Moloney holds a doctorate in experimental physics from the University of Dublin, Trinity College in Ireland, and he becomes the ninth executive to lead AIP. He previously held the position of Director for Space and Aeronautics at the Space Studies Board and the Aeronautics and Space Engineering Board of the US National Academies of Sciences, Engineering, and Medicine.
Formed 87 years ago, AIP is a nonprofit federation with 10 member societies that collectively represent more than 120,000 scientists, engineers, educators and students around the world. AIP offers programs, products and services for this community and seeks to advance, promote and serve the physical sciences for the benefit of humanity.

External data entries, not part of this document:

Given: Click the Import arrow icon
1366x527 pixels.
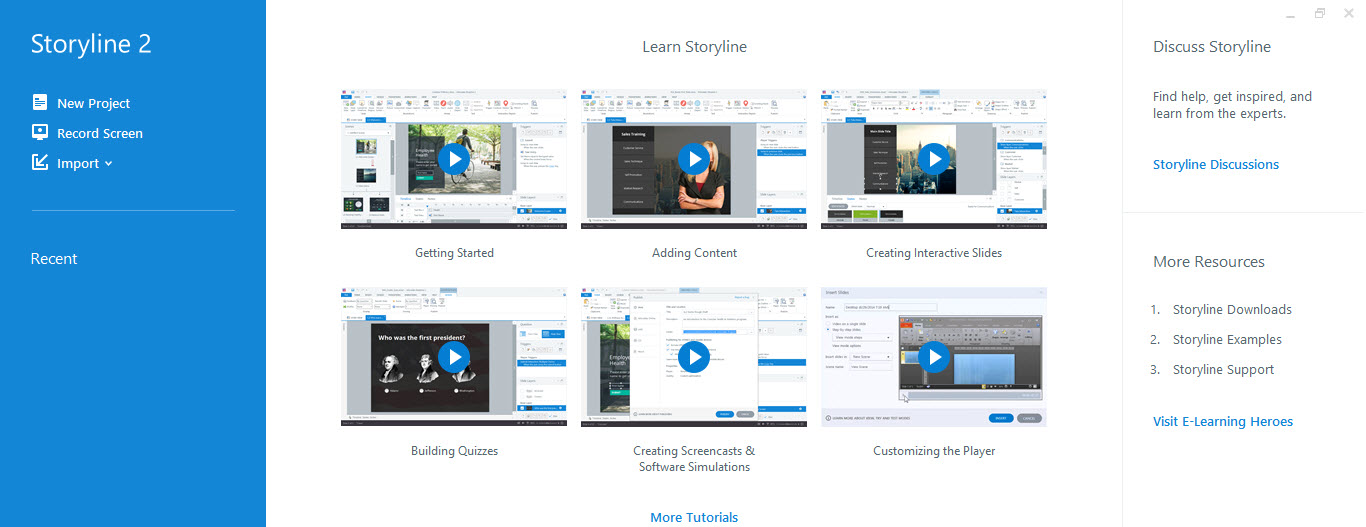Looking at the screenshot, I should tap(40, 162).
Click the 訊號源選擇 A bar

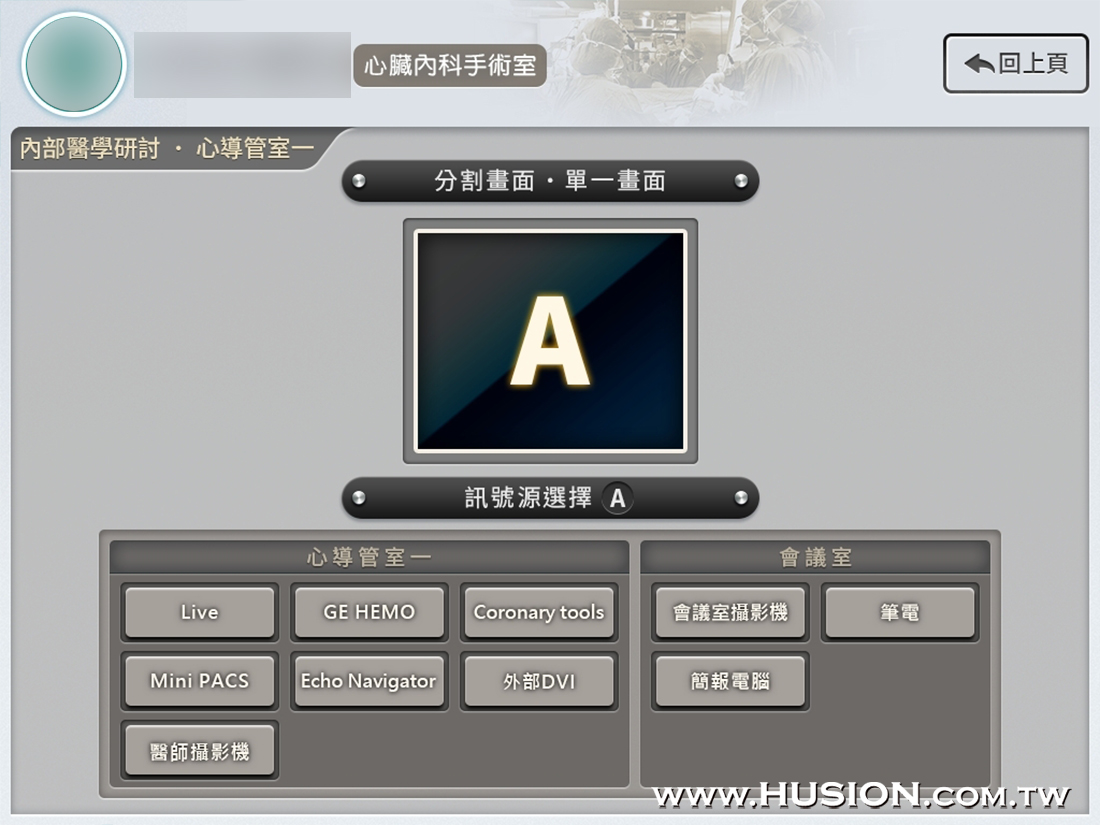(x=550, y=498)
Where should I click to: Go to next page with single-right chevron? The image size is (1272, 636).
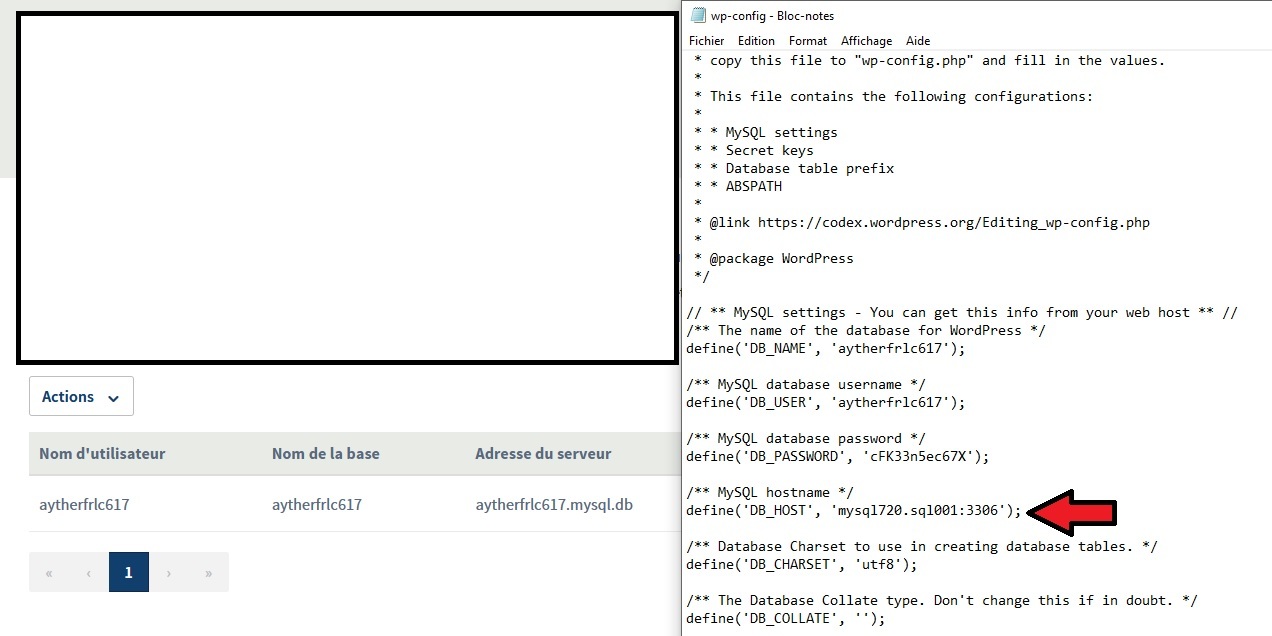tap(168, 573)
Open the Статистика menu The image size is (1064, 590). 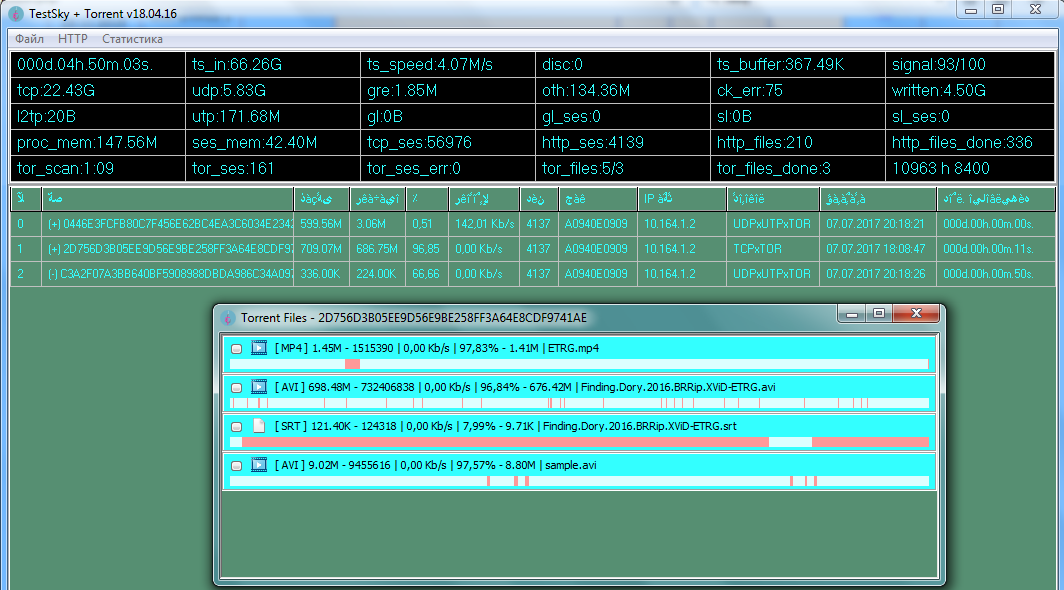pyautogui.click(x=132, y=39)
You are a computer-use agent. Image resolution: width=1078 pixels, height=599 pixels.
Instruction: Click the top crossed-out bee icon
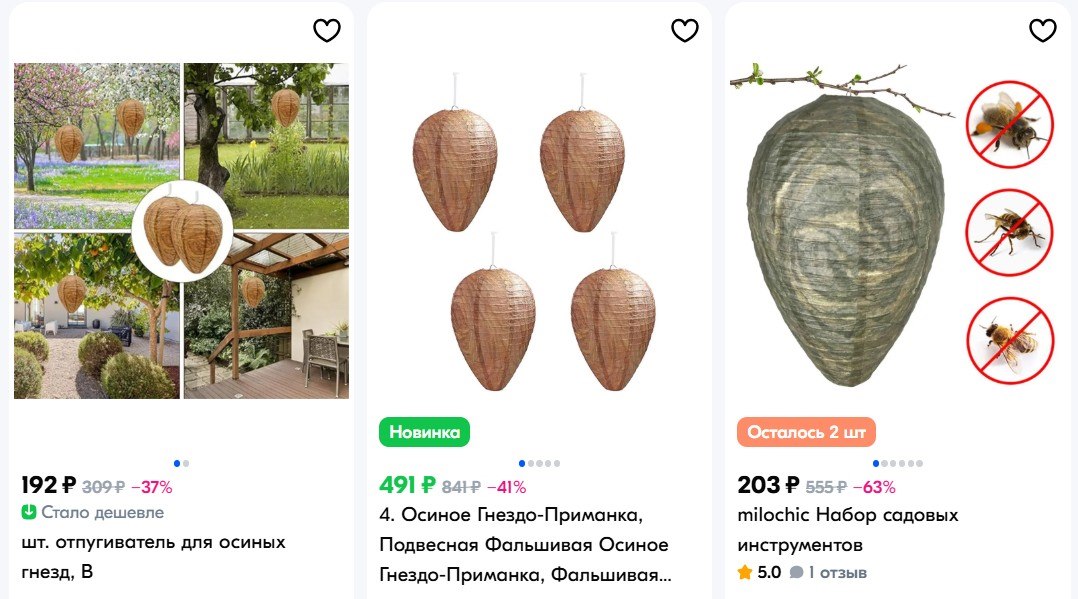pyautogui.click(x=1009, y=124)
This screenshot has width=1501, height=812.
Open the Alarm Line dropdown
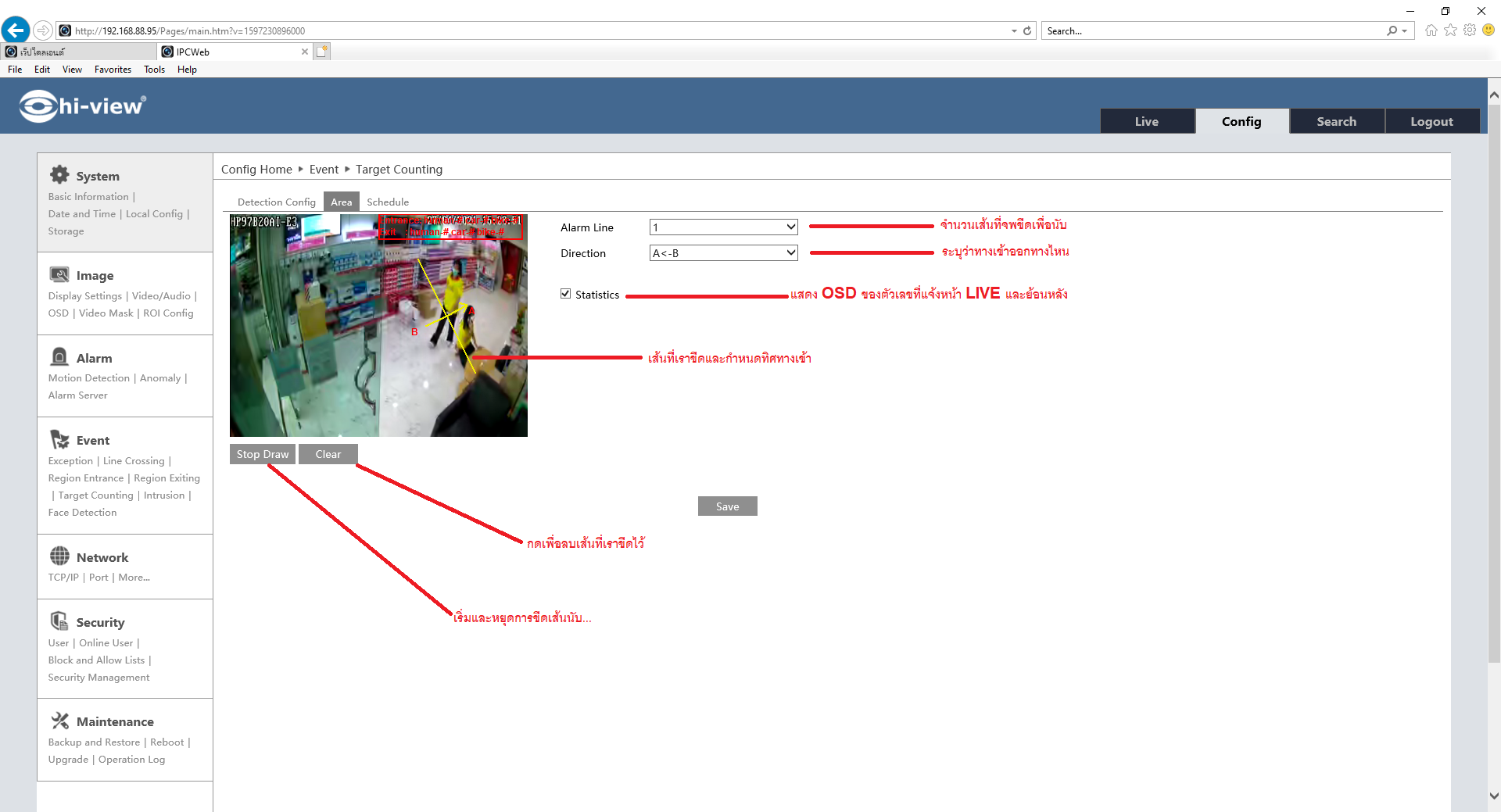pyautogui.click(x=723, y=227)
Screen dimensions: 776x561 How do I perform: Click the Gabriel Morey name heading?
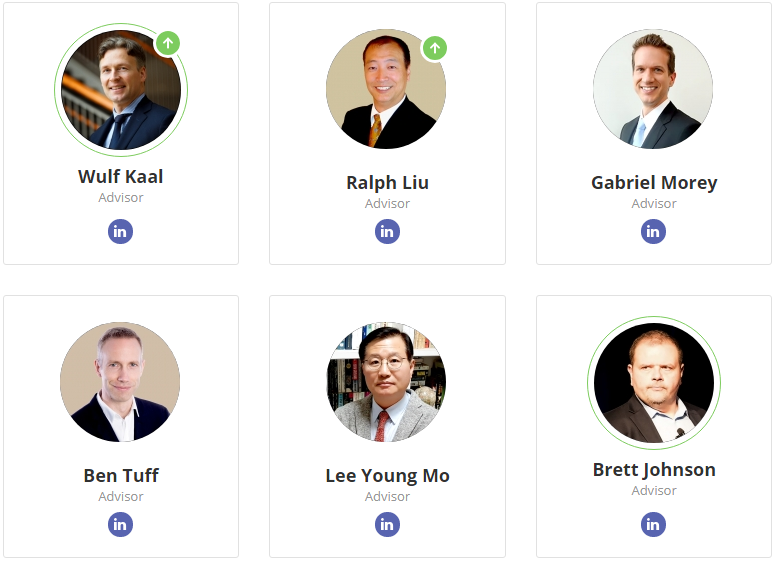(654, 183)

AIP owns the top magazine in the field, Physics Today; houses the world-class Niels Bohr Library and Archives; manages the Society of Physics Students and Sigma Pi Sigma, the physics honor society; produces original statistical research on educational and workforce issues; brings science news to the public; disseminates analysis on developments in science policy; and serves the physical sciences community through grants, fellowships, advocacy and awards programs. AIP Publishing, its wholly owned nonprofit subsidiary, produces a number of the world's top journals in the physical sciences.
"I know I speak on behalf of the entire AIP board of directors when I say that we are delighted to welcome Dr. Moloney as our new CEO," said John Regazzi, chairman of the AIP board of directors. "His years at the National Academies and his policy and media experience distinguish him as a strategic leader who knows how to foster the translation of fundamental scientific knowledge into practical programs that create value in our community and benefit everyone."
The Aeronautics and Space Engineering and Space Studies boards Moloney has led for the last eight years are among the largest units at the National Academies. The Space Studies Board, which turns 60 this year, and the Aeronautics and Space Engineering Board, which turned 50 in 2017, have been deeply entwined with NASA and the US space program since the beginning. They have played and continue to play a crucial role in formulating US policy and developing space and aeronautics research priorities at NASA, NSF, NOAA and other federal agencies.
These boards facilitate gatherings of top experts on specific subjects who deliberate on important questions and produce comprehensive reports that help steer decision-making in Congress, at federal agencies, and in the larger science and policy communities. The reports offer the best, unbiased consensus advice on everything from the frontiers of space and Earth science research and the future of human spaceflight to cutting edge aeronautical research.
The American Astronomical Society, one of AIP's 10 member societies, awarded Moloney a special citation in 2011 for his leadership on the decadal survey "New Worlds, New Horizons in Astronomy and Astrophysics." He is also a senior member of the American Institute of Aeronautics and Astronautics, an AIP affiliated society, and in 2016 Moloney was inducted into the International Academy of Astronautics in recognition of his leadership in space policy.
Moloney's appointment ends the search for a successor for AIP's previous CEO, Robert G. W. Brown, who retired last May. Since then, AIP has been led by two interim co-CEOs, Catherine O'Riordan, who is also the Chief Operating Officer, and Catherine “Gigi” Swartz, who is the Chief Financial Officer. Both will reassume their prior officer roles in March.